CosmoView Episode 6: Pōniuāʻena, the second most distant quasar ever discovered.

Also, as the Universe expands, distant objects appear to move away from us, imparting a redshift on the light that can tell us how far away it is. In this case, the wavelengths have redshifted by a factor of 8.5 (due to the math of this, we say it has a redshift of 7.5; a redshift of 0 is here, in the local Universe, a redshift of 1 is where the wavelengths have doubled, and so on), which means it is very far away. It's not quite as far as J1342+0908, but its black hole is way bigger.

And that's the problem. The Universe is only 13.8 billion years old, which means this black hole grew huge fast. Like, really quickly, much more quickly then current theories think is possible.

This has been a recurring problem with distant galaxies. One solution to this is that they can grow more quickly then we suppose. That's possible, though difficult. If too much gas flows into them, the huge amount of energy generate by the heat tends to blow gas away, choking off the flow. There are ways around this, a little, using things like magnetic fields and such, but it's still hard to get enough matter falling in.

Another idea is that they started off relatively big. Supermassive black holes get their start from smaller seed black holes, ones with a mere (!) ten or hundred thousand times the Sun's mass. If the seed starts off bigger, that helps. Or maybe a bunch of them can form separately and fall together to merge, though that's rather difficult to do as well.

artwork of a black hole accretion disk

For Pōniuā'ena's black hole to get to the swollen 1.5 billion solar masses in just 800 million years after the Big Bang, it would have to have started as a seed with 10,000 solar masses 100 million years after the Big Bang (or one of 300,000 solar masses 275 million years after the Bang). That still implies a lot of growth. It's not clear how this can happen in detail, though a lot of ideas have been published.

And that's the beauty of this observation. It's not a record breaker per se, but it's another piece of data astronomers can use to figure out what's going on way out there at the edge of the observable Universe.

We really don't have a firm grasp on what's happening (well, what happened) at this epoch in the young Universe (go here and search for the word "reionization"), and every galaxy we find is another light shining — literally — on the possible answers.
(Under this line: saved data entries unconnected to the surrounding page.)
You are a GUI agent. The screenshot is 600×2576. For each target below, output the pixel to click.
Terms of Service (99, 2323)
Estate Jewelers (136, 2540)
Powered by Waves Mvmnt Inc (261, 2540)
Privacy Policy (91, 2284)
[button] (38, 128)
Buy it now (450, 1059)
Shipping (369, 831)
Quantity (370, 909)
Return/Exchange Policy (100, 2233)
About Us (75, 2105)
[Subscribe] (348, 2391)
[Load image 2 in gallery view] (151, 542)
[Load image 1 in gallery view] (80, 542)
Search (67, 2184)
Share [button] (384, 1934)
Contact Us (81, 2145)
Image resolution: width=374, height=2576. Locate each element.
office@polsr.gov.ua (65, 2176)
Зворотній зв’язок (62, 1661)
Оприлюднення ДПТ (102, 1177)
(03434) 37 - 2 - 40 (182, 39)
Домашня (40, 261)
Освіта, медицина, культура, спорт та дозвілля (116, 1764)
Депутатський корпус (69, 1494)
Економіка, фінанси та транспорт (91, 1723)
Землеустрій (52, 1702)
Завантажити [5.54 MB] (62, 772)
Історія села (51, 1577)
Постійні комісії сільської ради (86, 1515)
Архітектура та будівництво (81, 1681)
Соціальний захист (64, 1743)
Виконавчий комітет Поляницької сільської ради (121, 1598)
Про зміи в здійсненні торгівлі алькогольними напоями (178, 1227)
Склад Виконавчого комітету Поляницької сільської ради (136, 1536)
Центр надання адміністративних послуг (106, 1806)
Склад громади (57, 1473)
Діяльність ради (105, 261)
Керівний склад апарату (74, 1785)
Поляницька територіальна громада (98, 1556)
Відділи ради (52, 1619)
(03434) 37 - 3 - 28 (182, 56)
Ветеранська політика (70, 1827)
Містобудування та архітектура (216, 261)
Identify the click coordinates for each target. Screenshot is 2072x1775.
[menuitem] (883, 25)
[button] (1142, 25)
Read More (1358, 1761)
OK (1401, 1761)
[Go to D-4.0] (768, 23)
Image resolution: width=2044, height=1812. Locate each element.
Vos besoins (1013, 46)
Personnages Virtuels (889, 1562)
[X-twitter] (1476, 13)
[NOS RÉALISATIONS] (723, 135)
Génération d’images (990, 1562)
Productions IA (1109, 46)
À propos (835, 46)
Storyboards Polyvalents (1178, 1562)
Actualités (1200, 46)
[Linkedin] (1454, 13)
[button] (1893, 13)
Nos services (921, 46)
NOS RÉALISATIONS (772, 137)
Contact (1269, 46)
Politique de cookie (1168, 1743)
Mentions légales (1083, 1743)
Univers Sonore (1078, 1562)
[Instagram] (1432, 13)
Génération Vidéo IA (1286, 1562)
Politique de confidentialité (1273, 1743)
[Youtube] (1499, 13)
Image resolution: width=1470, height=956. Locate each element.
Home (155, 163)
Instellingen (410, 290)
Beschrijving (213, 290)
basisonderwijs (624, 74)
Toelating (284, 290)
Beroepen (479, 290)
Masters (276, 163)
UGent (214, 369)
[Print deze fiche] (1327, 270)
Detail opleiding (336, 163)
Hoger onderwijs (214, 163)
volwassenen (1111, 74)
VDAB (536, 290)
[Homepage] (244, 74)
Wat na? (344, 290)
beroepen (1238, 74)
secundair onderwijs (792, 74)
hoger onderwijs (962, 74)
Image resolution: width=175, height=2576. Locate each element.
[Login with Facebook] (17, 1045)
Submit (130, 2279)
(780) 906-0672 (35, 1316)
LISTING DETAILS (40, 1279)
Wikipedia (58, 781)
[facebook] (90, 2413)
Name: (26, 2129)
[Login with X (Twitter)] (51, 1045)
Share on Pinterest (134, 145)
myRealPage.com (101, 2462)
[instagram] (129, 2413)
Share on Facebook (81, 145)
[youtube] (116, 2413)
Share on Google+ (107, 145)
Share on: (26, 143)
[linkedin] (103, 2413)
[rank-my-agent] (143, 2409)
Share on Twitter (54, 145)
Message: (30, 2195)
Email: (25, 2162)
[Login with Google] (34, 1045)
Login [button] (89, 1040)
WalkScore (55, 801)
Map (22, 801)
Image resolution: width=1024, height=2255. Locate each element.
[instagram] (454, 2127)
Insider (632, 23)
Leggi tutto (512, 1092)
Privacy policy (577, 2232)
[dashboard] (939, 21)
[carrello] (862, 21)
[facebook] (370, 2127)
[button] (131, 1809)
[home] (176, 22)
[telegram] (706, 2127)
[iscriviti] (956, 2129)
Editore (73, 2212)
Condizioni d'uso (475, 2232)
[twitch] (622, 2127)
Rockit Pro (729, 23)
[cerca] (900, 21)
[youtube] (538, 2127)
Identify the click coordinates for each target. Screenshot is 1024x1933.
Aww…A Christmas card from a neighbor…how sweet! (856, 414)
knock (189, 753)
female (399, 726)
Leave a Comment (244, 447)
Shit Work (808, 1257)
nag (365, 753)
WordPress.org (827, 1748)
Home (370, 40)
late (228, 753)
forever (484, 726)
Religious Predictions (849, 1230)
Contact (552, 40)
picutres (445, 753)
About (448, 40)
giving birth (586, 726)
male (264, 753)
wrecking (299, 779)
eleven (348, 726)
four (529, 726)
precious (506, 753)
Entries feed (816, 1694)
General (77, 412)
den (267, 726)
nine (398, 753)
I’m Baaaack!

*Last week I wrote about a much more massive black hole, but it was located at 12.5 billion light years from Earth. This one is 500 million light years farther away yet, which is significant at these distances; the young Universe changed rapidly, and finding them at even a little bit more remote a location is important.


The name was given as part of a program called A Hua He Inoa, linking traditional Hawaiian language and astronomy, which is a pretty cool idea.